Java Out of Memory Heap Analysis
This deep dive into OOM errors and heap analysis will help you identify the root causes of your Java app's memory problems and educate you about GC as well.
Join the DZone community and get the full member experience.
Join For FreeAny software developer who has worked with Java-based enterprise-class backend applications would have run into this infamous or awkward error from a customer or QA engineer: java.lang.OutOfMemoryError: Java heap space.
To understand this, we have to go back to the computer science fundamentals of the complexity of algorithms, specifically "space" complexity. If we recall, every application has a worst-case performance. Specifically, in the memory dimension, when this is unpredictable or is spiky, more than the recommended memory is being allocated to the application. That leads to an over-usage of the heap memory allocated and hence an "out of memory" condition.
The worst part of this specific condition is that the application cannot recover and will crash. Any attempts to restart the application — even with more max memory (-Xmx option) — is not a long-term solution. Without understanding what caused the heap usage inflation or spike, memory usage stability (hence application stability) is not guaranteed. So, what is the more methodical approach to understanding the programming problem related to a memory problem? This is answered by understanding the memory heap of applications and the distribution when the out of memory happens.
With this prelude, we will focus on the following:
- Getting a heap dump from a Java process when it goes out of memory.
- Understanding the type of memory issue the application is suffering from.
- Analyzing out of memory issues with a heap analyzer, specifically with this great open source project: Eclipse MAT.
Setting Up the Application Ready for Heap Analysis
Any non-deterministic or sporadic problems like an out of memory error would be a challenge to do any post-mortem on. So, the best way to handle OOMs is to let the JVM dump a heap file of the state of the memory of the JVM when it went out of memory.
Sun HotSpot JVM has a way to instruct the JVM to dump its heap state when the JVM runs out of memory into a file. This standard format is .hprof. So, to enable this feature, add XX:+HeapDumpOnOutOfMemoryError to the JVM startup options. Adding this option is essential to production systems since out of memory could take a long time to happen. This flag adds little or no performance overhead to the application.

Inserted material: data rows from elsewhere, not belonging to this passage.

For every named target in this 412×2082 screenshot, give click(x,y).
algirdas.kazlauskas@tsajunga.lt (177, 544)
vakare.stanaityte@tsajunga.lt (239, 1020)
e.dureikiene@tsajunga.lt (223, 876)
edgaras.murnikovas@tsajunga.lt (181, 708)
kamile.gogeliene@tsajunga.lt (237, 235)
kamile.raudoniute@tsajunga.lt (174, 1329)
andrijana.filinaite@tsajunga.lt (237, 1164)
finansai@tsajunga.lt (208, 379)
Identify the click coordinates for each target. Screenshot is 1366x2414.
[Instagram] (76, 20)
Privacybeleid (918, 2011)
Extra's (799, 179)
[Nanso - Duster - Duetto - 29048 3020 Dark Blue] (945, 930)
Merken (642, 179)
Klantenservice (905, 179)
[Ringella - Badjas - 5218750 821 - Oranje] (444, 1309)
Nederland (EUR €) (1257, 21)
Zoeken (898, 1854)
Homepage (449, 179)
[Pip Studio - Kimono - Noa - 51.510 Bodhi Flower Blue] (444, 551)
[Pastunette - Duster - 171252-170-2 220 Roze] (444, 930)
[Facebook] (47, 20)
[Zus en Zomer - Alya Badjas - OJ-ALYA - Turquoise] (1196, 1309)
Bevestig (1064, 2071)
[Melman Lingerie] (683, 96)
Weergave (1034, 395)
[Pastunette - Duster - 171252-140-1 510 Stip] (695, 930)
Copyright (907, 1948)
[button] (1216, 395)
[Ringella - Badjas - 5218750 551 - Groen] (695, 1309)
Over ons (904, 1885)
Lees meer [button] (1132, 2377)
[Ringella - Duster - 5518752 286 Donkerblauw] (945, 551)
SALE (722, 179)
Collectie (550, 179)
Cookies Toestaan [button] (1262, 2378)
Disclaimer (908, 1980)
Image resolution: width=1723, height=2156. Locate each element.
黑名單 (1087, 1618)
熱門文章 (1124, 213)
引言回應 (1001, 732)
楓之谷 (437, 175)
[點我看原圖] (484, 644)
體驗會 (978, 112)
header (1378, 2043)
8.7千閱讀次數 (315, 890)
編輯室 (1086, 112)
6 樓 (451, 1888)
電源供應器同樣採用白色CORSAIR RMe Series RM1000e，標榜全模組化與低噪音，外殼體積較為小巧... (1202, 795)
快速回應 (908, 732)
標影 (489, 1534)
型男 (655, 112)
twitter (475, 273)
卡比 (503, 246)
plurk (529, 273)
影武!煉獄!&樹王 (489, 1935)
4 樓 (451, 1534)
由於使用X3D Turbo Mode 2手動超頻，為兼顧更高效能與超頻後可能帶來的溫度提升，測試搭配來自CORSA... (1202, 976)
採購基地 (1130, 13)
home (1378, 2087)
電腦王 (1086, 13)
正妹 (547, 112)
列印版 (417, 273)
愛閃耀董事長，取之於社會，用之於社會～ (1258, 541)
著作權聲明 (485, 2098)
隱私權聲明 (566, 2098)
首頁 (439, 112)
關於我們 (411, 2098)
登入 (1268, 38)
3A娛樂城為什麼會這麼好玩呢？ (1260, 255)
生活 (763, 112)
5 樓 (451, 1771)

If the heap dump .hprof file has to be written to a specific file system location, then add the directory path to XX:HeapDumpPath. Just make sure the application has write permissions for the particular directory path given here.
Cause Analysis
101: Know the Nature of the Out of Memory Error
The most preliminary thing to understand when trying to assess and understand an out of memory error the memory growth characteristics. Make your conclusions about the following possibilities:
- Spikes in usage: This type of OOM could be drastic based on the type of load. An application can be performing well under allocated memory for the JVM for 20 users. But if there was a spike for the 100th user, it might have hit a memory spike which leads to the out of memory error. There are two possibilities to tackle this cause.
- Leaks: This is where the memory usage increases over time which is a problem due to a programming issue.
A healthy graph with healthy GC collection.
A leak chart that increases over time after a healthy GC collection pattern
A memory graph that led to spiky memory usage, leading to OOM.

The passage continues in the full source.